• Selected extract
........

Predrag Jaćimović

Personal information
- Born: 25 November 1957 (age 67) Smederevska Palanka, SR Serbia, Yugoslavia
- Nationality: Serbian
- Listed height: 1.78 m (5 ft 10 in)
- Position: Head coach
- Coaching career: 1997–present

Career history

As coach:
- 1997–2000: Partizan (youth)
- 2000: Milicionar Beograd
- 2001: Astra Banka
- 2001–2002: OKK Beograd
- 2003: Lavovi 063
- 2003: Crvena zvezda (assistant)
- 2004: Banjalučka pivara
- 2004–2005: Krka
- 2005–2008: Ergonom
- 2008–2010: Parklji
- 2010: Crnokosa
- 2011: MZT Skopje
- 2011–2013: Radnik Bijeljina
- 2013: Zlatorog Laško
- 2014–2015: Napredak Aleksinac
- 2015–2016: Zlatibor
- 2016–2017: Konstantin
- 2017: Plana
- 2017–2018: Rtanj
- 2018–2019: Plana

Career highlights and awards
- YUBA B League champion (2002);

= Predrag Jaćimović =

Serbian basketball coach (born 1957)

........

• Dataset
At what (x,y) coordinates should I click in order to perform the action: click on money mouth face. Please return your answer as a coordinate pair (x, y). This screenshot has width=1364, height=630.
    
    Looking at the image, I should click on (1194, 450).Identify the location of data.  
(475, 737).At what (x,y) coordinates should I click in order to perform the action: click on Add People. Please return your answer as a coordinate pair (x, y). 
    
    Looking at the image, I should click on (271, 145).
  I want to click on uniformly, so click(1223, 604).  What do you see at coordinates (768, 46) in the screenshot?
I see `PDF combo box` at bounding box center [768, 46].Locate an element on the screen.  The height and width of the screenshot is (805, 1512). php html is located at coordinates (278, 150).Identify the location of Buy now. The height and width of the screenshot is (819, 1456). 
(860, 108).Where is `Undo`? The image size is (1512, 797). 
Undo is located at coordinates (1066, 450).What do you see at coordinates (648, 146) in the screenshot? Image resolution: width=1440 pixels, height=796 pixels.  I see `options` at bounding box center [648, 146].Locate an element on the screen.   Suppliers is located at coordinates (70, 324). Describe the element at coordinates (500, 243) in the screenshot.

........

• Exercise prompt
Extend the Predrag Jaćimović text beyond its final line. The listing has no connection to the Predrag Jaćimović text.

• Exercise answer
Predrag "Peca" Jaćimović (Предраг Јаћимовић) is a Serbian basketball coach.

== Coaching career ==
Jaćimović coached Lavovi 063, OKK Beograd, Ergonom, Napredak Aleksinac, Crnokosa, Zlatibor and Konstantin. He also coached clubs in Bosnia and Herzegovina (Banjalučka pivara and Radnik Bijeljina), Slovenia (Zlatorog Laško and Krka) and Macedonia (MZT Skopje).